Task goal:
Please print the lines of the items exactly, from the line containing "Select the first carousel dot" through the line containing "click(x=280, y=271)", and nothing else.

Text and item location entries
** START **

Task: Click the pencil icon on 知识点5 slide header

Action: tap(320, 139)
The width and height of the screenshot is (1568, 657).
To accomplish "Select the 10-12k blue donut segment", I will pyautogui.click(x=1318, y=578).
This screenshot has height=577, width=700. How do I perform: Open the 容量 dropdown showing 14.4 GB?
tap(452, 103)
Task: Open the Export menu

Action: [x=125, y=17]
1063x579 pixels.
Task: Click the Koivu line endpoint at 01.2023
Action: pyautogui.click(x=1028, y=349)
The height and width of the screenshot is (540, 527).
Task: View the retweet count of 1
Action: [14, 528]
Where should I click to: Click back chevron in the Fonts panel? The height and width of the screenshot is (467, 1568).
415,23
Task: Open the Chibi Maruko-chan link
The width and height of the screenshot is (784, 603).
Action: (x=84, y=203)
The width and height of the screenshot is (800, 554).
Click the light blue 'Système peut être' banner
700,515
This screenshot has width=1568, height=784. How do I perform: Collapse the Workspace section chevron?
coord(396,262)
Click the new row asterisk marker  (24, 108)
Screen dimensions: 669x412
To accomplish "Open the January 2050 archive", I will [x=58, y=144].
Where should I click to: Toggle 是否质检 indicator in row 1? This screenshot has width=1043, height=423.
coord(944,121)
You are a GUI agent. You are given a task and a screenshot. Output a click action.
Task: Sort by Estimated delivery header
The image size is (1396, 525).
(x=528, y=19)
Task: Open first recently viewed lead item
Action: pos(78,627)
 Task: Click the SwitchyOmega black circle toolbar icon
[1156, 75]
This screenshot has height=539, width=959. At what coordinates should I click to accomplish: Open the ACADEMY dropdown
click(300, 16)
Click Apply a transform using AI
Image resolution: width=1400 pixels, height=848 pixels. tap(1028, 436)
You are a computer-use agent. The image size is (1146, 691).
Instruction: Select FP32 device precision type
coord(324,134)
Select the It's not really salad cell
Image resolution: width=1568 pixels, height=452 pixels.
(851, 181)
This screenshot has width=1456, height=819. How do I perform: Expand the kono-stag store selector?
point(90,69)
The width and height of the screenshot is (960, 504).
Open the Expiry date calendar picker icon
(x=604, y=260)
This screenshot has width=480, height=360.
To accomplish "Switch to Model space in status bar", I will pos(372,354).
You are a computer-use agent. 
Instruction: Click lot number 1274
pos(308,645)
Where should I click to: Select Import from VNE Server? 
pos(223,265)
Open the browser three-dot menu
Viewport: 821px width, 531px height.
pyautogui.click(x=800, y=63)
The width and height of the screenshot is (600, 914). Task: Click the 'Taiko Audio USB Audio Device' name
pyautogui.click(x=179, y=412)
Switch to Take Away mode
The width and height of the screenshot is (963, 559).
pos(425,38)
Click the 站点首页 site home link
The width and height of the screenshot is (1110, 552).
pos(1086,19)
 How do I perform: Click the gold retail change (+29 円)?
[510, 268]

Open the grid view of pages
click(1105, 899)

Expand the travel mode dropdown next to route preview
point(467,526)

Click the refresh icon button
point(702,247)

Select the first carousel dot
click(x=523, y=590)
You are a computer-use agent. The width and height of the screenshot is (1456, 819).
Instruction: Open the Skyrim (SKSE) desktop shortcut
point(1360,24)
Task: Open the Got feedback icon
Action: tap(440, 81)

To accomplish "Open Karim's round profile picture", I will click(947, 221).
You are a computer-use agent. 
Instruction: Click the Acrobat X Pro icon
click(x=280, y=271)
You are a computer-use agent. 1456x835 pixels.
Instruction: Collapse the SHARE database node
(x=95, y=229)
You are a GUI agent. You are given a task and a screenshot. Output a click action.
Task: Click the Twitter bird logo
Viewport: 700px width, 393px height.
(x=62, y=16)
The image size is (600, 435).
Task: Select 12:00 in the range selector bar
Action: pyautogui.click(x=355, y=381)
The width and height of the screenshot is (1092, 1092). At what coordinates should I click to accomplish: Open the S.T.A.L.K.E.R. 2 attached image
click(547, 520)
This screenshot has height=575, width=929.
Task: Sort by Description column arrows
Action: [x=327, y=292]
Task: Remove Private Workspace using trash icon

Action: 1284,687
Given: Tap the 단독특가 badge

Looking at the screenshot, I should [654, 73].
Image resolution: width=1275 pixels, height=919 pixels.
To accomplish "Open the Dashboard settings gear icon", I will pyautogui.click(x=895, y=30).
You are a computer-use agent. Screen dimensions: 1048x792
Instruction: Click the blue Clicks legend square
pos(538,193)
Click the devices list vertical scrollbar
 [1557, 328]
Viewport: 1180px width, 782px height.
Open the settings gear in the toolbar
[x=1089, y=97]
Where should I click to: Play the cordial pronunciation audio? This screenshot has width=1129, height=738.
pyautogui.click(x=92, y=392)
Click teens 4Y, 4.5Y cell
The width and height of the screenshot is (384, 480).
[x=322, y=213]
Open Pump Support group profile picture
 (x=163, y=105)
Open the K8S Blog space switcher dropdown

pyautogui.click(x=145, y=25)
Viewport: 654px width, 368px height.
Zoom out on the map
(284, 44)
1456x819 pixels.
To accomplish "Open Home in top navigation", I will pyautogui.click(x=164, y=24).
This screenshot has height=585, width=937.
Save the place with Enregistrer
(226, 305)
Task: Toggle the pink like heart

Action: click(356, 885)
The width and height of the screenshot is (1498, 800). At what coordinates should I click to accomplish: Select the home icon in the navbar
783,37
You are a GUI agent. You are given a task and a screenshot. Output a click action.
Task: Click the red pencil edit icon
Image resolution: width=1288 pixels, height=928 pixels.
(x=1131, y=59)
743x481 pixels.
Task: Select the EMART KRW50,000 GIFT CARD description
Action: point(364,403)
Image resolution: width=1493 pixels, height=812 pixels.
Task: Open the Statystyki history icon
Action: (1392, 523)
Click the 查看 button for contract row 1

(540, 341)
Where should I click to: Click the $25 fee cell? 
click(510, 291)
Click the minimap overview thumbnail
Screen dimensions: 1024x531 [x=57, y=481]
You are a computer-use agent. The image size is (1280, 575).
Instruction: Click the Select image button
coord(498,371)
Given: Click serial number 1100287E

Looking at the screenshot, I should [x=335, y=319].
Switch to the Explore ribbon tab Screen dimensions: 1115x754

** END **

Exercise answer:
Select the first carousel dot
click(x=523, y=590)
You are a computer-use agent. The width and height of the screenshot is (1456, 819).
Instruction: Open the Skyrim (SKSE) desktop shortcut
point(1360,24)
Task: Open the Got feedback icon
Action: tap(440, 81)

To accomplish "Open Karim's round profile picture", I will click(947, 221).
You are a computer-use agent. 
Instruction: Click the Acrobat X Pro icon
click(x=280, y=271)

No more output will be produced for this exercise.